- Directed by: Robbie Bryan
- Written by: Robbie Bryan and Ken Del Vecchio
- Produced by: Jeff Quinlan Robbie Bryan Brooke Lewis
- Cinematography: Taroo Takaoka
- Edited by: Yasu Inoue
- Music by: Harry Manfredini
- Distributed by: Anchor Bay Entertainment
- Release date: August 9, 2008;
- Country: United States
- Language: English

= IMurders =

iMurders is a 2008 horror film starring Gabrielle Anwar, William Forsythe, Tony Todd and Billy Dee Williams.

==Plot==
When the participants of an internet chat room are brutally murdered in succession, one person's past holds the key to the gruesome mystery.

==Production==
Filming took place in various New Jersey locations and some photography took place in Beverly Hills & Hollywood.
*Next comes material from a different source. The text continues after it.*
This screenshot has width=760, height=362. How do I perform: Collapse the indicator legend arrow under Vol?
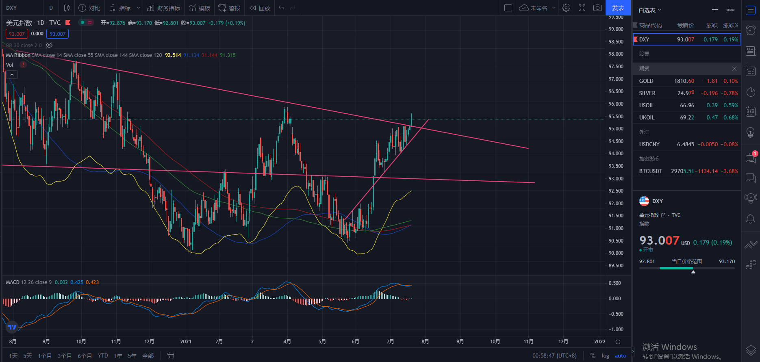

It was released under the tagline "You don't know who you're talking to..."

== Reception ==
Horror Society was positive about the production. Horror.com wrote "iMurders might have been a decent timewaster for the Lifetime Channel of some-such, but I just can't recommend a purchase of the DVD…" while Dread Central found the film had "fairly typical, predictable, and often times scattered. It also contains some genuine WTF moments, and I don't really mean that in a good way."